„Die bestehende Bebauung des Sonnenbergs bietet“, so hieß es noch 1924 „ … ein städtebauliches Bild, wie es unerfreulicher und seelenloser für ein Wohngebiet kaum gedacht werden kann. An schematischen, baumlosen Straßen sind ebenso schematische Mietskasernen ohne Gartenland im Hinterland mit einer Wohndichte bis zu 800 Einwohnern auf 1 Hektar bebaute Fläche entstanden.“ Dieses harsche Urteil kam vom damaligen Rat der Stadt.

Die heutige Situation ist doch eine ganz andere. Auf dem Sonnenberg gibt es schöne Alleen, wo ausgewachsene Bäume Schatten und angenehme Kühle spenden. An der Würzburger, Sebastian-Bach-, Paul-Gerhardt-, Regensburger oder Humboldtstraße wandelt man im Sommer wie unter einem dichten Blätterdach.

An der unteren Zieten-, Heinrich-Schütz- oder Markusstraße mühen sich hingegen junge Bäumchen, mal zu einem Baum zu werden, nicht alle schaffen es. Baumpaten wie vom Zieten-August versuchen ihnen dabei zu helfen.

Mittlerweile gibt es aber, wie ich gezählt habe, auf dem Sonnenberg mindestens 70 leere Baumscheiben, die auf eine Bepflanzung warten.

Anhand der Verwaltungsberichte der Stadt soll hier ein kurzer Rückblick gegeben werden. Als die Bebauung des Sonnenbergs begann, konnten hier nur die Palm- und Äußere Dresdnerstraße zu den Alleen gerechnet werden. Die Stadtverwaltung war bemüht, diesem Umstand abzuhelfen. So bepflanzte sie 1905 für die damalige Hausen-Straße hinter der „Planitzwiese“, wo heute Ahorn wachsen, auch großblättrige Ulmen.

Aber auch die Grundstücksbesitzer und Bauinteressenten wurden damals vom Tiefbauamt verpflichtet, an den neuentstehenden Straßen im Osten des Sonnenbergs Bäume zu pflanzen. Die Paul-Gerhardt- und die Nürnberger Straße kamen so zu ihrem Lindenschmuck, für die Münchner Straße hatte man Ahorn ausersehen, für die damalige Hausen-Straße hinter der „Planitzwiese“, wo heute Pappeln wachsen, auch großblättrige Ulmen.
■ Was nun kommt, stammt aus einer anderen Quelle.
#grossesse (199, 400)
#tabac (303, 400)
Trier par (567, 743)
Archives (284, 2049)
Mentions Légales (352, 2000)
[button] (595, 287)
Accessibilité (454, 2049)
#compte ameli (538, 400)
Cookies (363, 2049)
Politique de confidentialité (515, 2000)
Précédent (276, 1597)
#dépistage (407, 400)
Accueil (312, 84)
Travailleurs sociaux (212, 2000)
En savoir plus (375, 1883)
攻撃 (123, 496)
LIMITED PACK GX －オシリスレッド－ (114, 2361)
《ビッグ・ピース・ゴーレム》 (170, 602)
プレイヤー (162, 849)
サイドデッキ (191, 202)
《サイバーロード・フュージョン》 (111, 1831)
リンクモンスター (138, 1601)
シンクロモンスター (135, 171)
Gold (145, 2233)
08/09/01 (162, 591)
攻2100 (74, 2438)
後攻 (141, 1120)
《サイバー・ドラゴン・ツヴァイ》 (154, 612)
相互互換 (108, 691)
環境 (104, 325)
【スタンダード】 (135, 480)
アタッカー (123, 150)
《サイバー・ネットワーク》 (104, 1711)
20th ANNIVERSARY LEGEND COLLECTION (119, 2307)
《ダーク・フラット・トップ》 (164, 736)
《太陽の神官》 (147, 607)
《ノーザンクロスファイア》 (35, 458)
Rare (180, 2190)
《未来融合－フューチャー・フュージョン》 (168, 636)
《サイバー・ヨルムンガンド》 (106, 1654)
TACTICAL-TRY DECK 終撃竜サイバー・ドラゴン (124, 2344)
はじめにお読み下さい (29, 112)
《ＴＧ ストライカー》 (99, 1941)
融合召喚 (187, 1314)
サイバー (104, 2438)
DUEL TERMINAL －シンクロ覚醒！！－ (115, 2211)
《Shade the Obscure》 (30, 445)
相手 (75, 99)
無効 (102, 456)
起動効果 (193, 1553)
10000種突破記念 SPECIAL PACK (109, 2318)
Die hauptsächlichen Gefährdungen für die Straßenbäume gingen seinerzeit von Gasausströmungen und vom Anfahren durch Fuhrwerke aus. Über mehrere Jahre setzte ihnen auch die Trockenheit des Jahres 1911 zu, so dass die Bäume nur durch einen starken Rückschnitt ins alte Holz erhalten werden konnten. Nachpflanzungen wurden notwendig – die Setzlinge dafür lieferte die städtische Baumschule.

Selbst während des Ersten Weltkrieges erhöhte sich so der Bestand an Straßenbäumen in der Stadt, der aber auch durch die Eingemeindung ländlicher Vororte zunahm.

Eine spezielle Statistik für den Sonnenberg gibt es wohl nicht, in der ganzen Stadt zählte man indes im Jahre 1922 31.887 Straßen- und Platzbäume, die sich bis 1928 auf 29.683 verringerten. Was war die Ursache dafür? Der Autoverkehr hatte zugenommen, die Bäume waren aber häufig beim Bau der Zufahrten für Autogaragen und schwere Kraftfahrzeuge im Wege. Zwar gab es einen gewissen Zuwachs durch weitere Eingemeindungen von Vororten, im Gefolge der Inflationszeit mangelte es jedoch an Geldmitteln für Neupflanzungen.

Auch heute sind die städtischen Haushaltsmittel begrenzt, so dass wohl wieder viel von Privatinitiative abhinge, angesichts immer wärmerer Sommer für ein erträgliches Stadtklima zu sorgen. Zwar sind Baumpatenschaften wichtig, von denen es viel mehr geben könnte, insgesamt jedoch ein „Tropfen auf den heißen Stein“.

„Bauen“ sollte von den Investoren im umfassenden Sinne als Erhaltung einer wohnlichen, angenehmen Umgebung mit begrünten Innenhöfen verstanden werden. Und wäre es nicht auch in ihrem Interesse, wie einst zur Pflanzung und Pflege der Straßenbäume beizutragen? Die Nachwelt würde es ihnen, wie wir heute, danken.